Each Overture Release includes the core dataset of GeoParquet features, the GERS registry, GERS bridge files, and data changelogs.

In addition, the Overture Maps project distributes tilesets in the PMTiles format. This doesn't contain any additional data beyond the GeoParquet datasets. The tileset is useful for interactive visualization of Overture features, since geographic objects are clipped to tiles and simplified to many levels of detail. It's used by the Overture Explorer, as well as internal tools.

Overture Maps produces data products and not platforms or APIs, so the PMTiles tileset format lets Overture distribute tilesets using only an S3 bucket. You can find the tilesets powering the Explorer in the overturemaps-extras-us-west-2 bucket.

Data Growth

As Overture has grown, these tilesets have grown in size and take longer to generate. Prior to the April release, the tilesets for the places and divisions themes were created using the tippecanoe tool.

Tippecanoe is a powerful C++ command line utility for creating tilesets. Tippecanoe's algorithms adaptively create low-zoom tiles by processing all features. This makes it convenient for visualizing data without configuration, but means that the large themes like Places took over one hour to generate.

From the April release onward, tilesets are created with Java code using the planetiler library. Instead of considering all features at each zoom, features are filtered to zoom levels by type. This requires more explicit feature selection, but means tilesets can be generated in a fraction of the time.

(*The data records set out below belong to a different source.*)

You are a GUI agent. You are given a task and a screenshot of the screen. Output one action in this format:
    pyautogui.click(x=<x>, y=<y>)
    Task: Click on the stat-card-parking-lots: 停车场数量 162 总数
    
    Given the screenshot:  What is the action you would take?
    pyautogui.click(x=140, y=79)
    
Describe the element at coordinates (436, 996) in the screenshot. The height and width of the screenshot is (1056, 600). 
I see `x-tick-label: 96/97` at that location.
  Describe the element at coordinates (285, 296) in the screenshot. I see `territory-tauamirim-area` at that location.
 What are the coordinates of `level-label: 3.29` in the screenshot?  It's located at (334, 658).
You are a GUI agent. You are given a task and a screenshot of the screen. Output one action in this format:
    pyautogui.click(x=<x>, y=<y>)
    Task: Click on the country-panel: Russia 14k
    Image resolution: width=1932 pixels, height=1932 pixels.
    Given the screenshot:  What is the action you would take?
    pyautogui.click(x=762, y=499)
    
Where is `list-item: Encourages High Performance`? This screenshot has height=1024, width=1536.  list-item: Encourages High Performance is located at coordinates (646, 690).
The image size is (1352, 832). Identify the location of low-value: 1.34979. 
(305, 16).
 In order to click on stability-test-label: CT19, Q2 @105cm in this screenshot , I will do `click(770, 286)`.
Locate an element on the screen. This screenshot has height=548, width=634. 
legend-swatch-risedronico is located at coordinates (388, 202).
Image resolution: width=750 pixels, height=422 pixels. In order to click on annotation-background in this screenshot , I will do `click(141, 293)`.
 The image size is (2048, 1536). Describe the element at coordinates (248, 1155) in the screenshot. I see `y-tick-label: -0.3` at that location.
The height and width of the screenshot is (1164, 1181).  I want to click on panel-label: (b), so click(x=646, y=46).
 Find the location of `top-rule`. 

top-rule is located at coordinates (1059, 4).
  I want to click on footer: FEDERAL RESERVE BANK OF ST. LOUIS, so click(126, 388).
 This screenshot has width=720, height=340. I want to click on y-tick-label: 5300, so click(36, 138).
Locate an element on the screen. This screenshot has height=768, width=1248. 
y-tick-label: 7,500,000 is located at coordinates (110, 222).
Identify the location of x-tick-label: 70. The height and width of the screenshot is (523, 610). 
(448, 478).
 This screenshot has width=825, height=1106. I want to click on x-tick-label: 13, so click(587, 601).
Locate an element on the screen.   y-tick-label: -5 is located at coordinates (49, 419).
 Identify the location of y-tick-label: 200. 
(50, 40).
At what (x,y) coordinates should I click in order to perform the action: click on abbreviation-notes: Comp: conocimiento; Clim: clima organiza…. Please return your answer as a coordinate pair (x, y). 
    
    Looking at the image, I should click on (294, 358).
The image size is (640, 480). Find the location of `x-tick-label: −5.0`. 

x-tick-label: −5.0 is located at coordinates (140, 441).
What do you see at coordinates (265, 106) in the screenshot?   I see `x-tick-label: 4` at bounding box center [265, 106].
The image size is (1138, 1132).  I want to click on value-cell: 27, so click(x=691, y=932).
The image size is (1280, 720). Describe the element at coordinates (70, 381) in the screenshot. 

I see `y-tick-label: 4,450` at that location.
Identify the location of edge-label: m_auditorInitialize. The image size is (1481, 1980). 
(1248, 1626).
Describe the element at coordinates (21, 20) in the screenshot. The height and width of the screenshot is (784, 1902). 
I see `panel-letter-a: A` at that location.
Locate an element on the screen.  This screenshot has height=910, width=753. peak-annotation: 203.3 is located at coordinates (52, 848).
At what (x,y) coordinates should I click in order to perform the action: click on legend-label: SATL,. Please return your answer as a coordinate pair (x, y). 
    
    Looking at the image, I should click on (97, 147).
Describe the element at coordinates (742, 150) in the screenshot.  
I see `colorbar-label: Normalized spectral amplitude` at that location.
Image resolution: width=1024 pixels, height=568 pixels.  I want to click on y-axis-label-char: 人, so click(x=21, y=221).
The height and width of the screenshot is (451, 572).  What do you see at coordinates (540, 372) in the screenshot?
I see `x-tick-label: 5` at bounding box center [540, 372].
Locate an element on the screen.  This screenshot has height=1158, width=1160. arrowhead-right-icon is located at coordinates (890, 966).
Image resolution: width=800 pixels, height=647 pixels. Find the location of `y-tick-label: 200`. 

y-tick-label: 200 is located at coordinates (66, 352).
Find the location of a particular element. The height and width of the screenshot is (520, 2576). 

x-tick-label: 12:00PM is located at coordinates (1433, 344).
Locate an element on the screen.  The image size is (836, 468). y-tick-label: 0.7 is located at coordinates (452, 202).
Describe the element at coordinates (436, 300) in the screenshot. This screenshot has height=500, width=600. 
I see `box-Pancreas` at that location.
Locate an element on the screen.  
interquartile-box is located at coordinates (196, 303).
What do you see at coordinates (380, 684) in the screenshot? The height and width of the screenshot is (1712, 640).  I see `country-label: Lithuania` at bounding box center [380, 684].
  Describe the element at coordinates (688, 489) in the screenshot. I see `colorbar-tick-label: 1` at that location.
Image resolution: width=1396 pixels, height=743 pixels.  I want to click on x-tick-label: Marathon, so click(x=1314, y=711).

divisions Overture Divisions tileset in Overture Explorer

places Overture Places tileset in Overture Explorer

Results

The Places theme tileset creation went from over 2 hours to ~5 minutes. The Divisions tileset creation went from 48 minutes to under 20 minutes.

Because the tilesets require a complete local copy of the GeoParquet data, it's faster to run the tileset generation close to the source buckets on Azure or AWS.

Adopting Terraform/Tofu

The overture-tiles project was previously using the AWS Cloud Development Kit (CDK) to provision resources for creating tilesets. We switched this project instead to Terraform/Tofu, and host it as a standalone module in the terraform-aws-overture-tiles repository.

This makes tileset creation accessible to the wider Terraform/Tofu audience.

Bring Your Own Data

Since both the AWS provisioning and the tileset generation code is open source, any developer can use the overture-tiles project as a starting point for creating tilesets from Overture data. Ideas include:

  • Making different choices for which themes appear at certain zoom levels
  • Creating tilesets for only a specific region
  • Integrating private datasets into an Overture tileset with GERS

The Overture Documentation guide on PMTiles has examples for how to modify and run the tileset generation on AWS.